The somewhat large blank part on the upper part of the figure is due to small islands that are barely visible at this scale but also due to the automatic determination of the region boundaries. Also, since Colombia is close to equator the deformation implied by plotting geographical coordinates is not easily visible, but we can do better. We can tell GMT to guess a good projection for this region and automatically apply it.

viz(deptos, proj=:guess)

Filtering geospatial data based on attributes

In this demonstration we are interested only in one departament, so we will filter the data to fulfill a department name condition. Review the following code and change it to match your department.

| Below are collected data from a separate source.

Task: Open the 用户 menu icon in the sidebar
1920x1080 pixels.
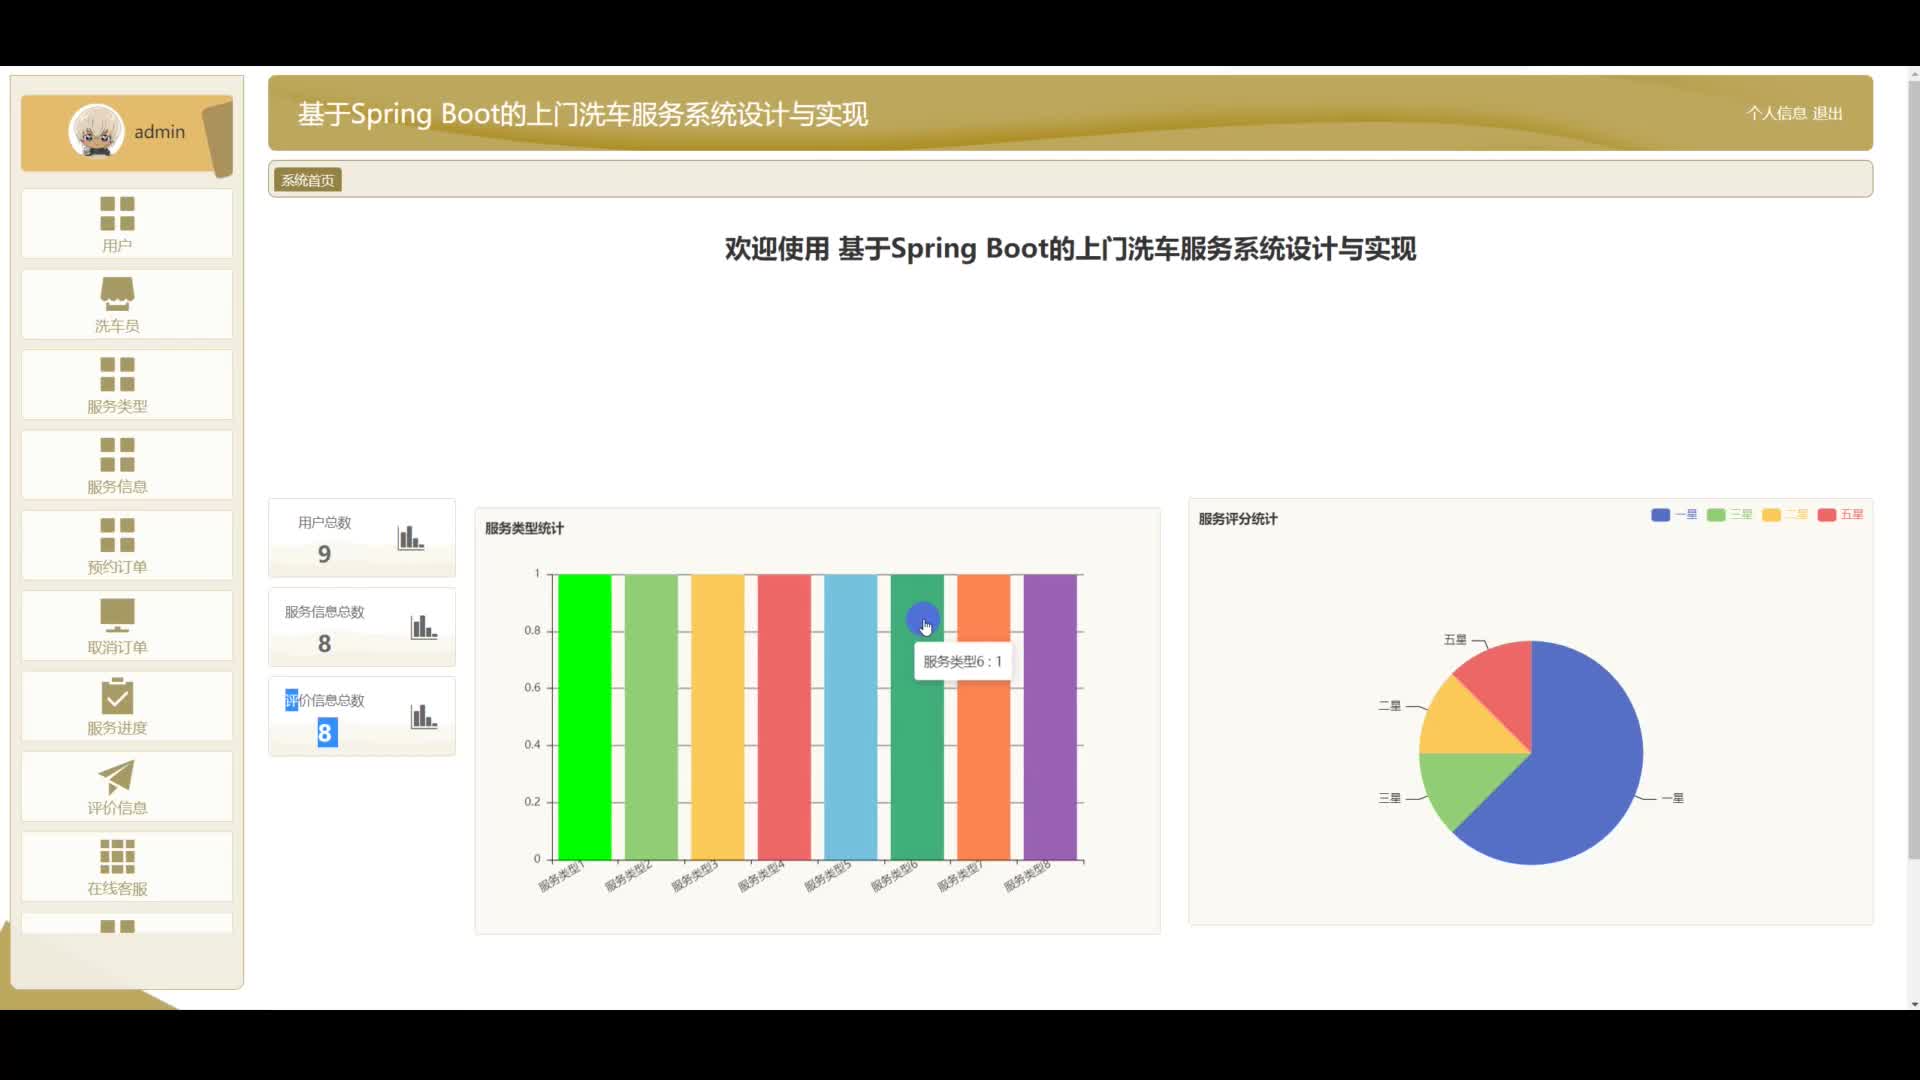Action: (x=117, y=213)
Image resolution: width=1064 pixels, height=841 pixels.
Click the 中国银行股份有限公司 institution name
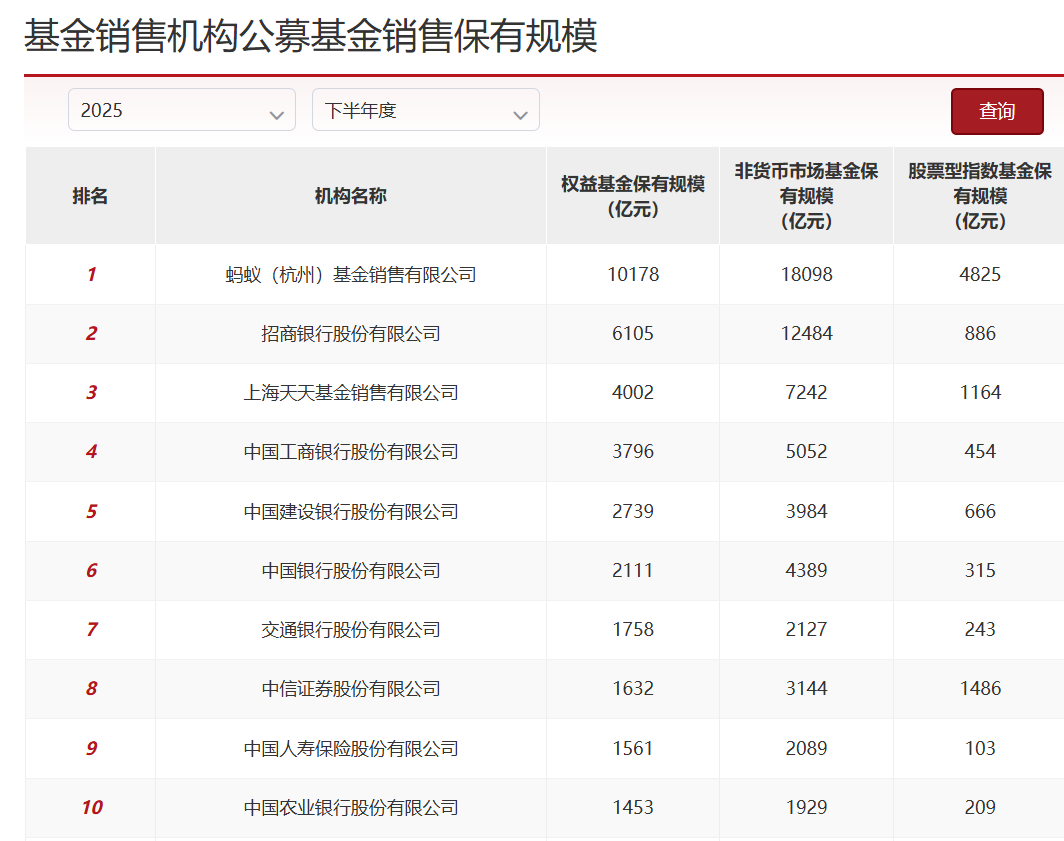(x=350, y=571)
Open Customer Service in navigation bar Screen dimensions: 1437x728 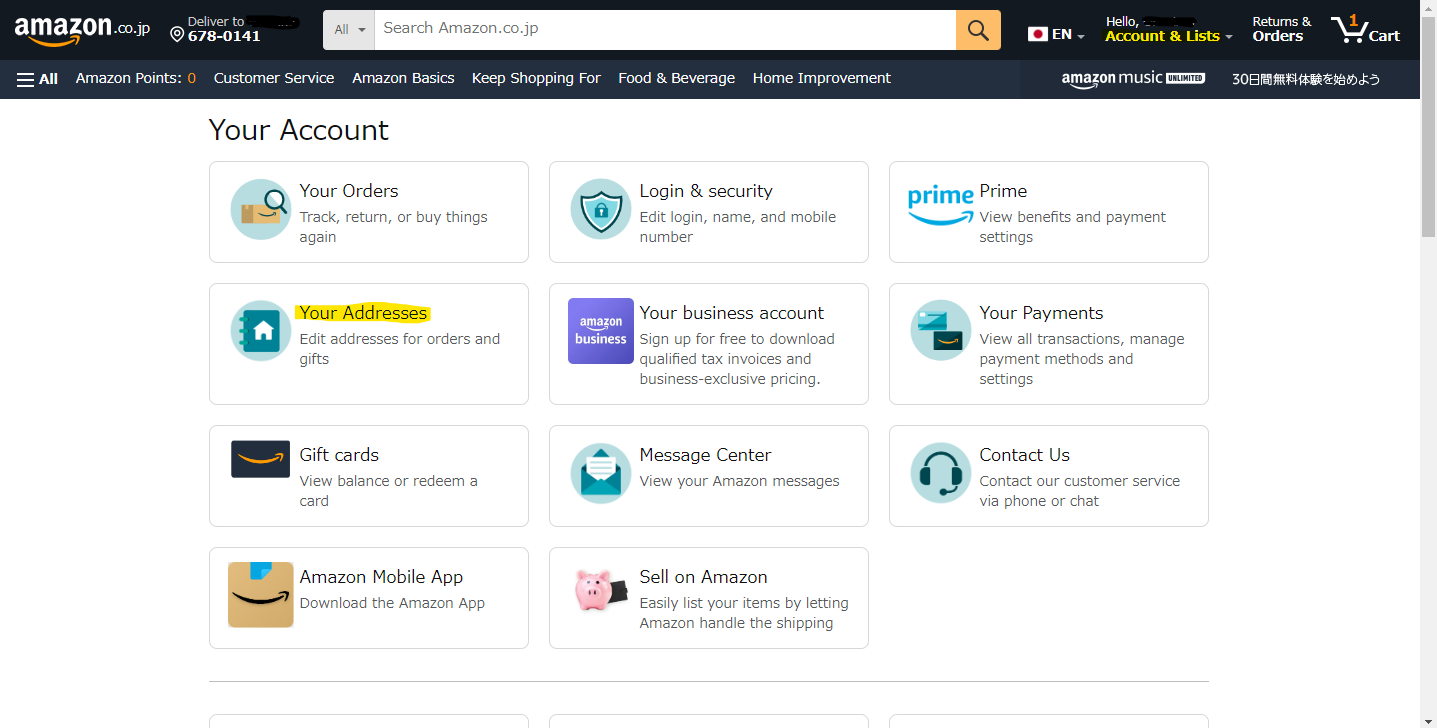point(274,78)
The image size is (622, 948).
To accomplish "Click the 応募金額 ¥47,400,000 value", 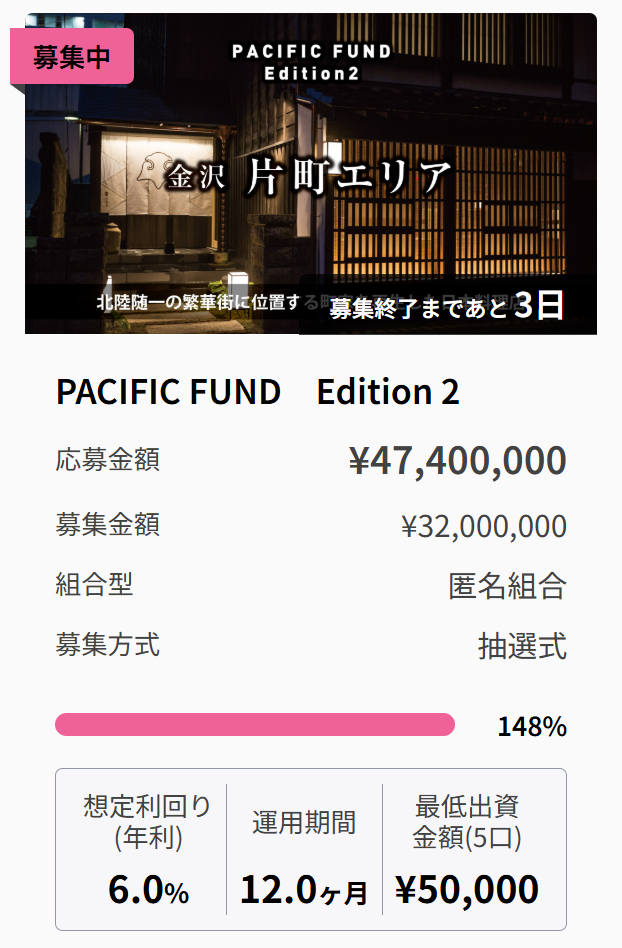I will point(458,461).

antioquia = filter(deptos, NAME_1 = "Antioquia");

Nex, plot the new object.

viz(antioquia, proj=:guess)

We can repeat the previous steps to load the Colombian municipalities and filter the Antioquian ones.

munic = gmtread(GMT.TESTSDIR * "");
mun_antioquia = filter(munic, NAME_1=:Antioquia);    # Symbols are as good as strings for attribute values
viz(mun_antioquia, proj=:guess)

Now we are going to compute the centroids of the Antioquia municipes and use them as placers to contents of the ID_2 attribute (that are numbers, though confess that I don't know what they represent).

antioquia_points = centroid(mun_antioquia);
t = info(mun_antioquia, att="ID_2");        # Get the values of the ID_2 attribute
antioquia_points.text = t;                  # Add the tex column to the centroids object
viz(mun_antioquia, proj=:guess, fill=:beige, lw=0, text=(data=antioquia_points, font=4))

And as an example, we can use the numeric information contained in the ID_2 attribute (which comes out as string but we can easily convert it to numbers) and paint the municipe polygons according to those numbers. That is, make a choropleth map.

# Convert t to numeric. Needed for creating a color map and make the choropleth style plot.
tn = parse.(Int,t);

# Create a color map
C = makecpt(range=(minimum(tn),maximum(tn)), C=:bamako);

# Vizualize 
viz(mun_antioquia, proj=:guess, levels=tn, cmap=C, lw=0, title="Another Map of Antioquia", text=(data=antioquia_points, font=5), colorbar=true)

The examples shown here use vector data in the shapefile format, but the same could have been obtained using for example the geopackage format. In fact, as indicated in the SAGA-GIS site from where the shapefiles were downloaded, the original data originates from the GADM project where data was in gpkg format. We can access the data from that site using the gadm function (see examples in GADM). For example, the Antioquia municipes can be downloaded with:

antioquia = gadm("COL", "Antioquia", children=true);

But that object does not contain the ID_2 attribute so in fact we couldn't have made the same choropleth map.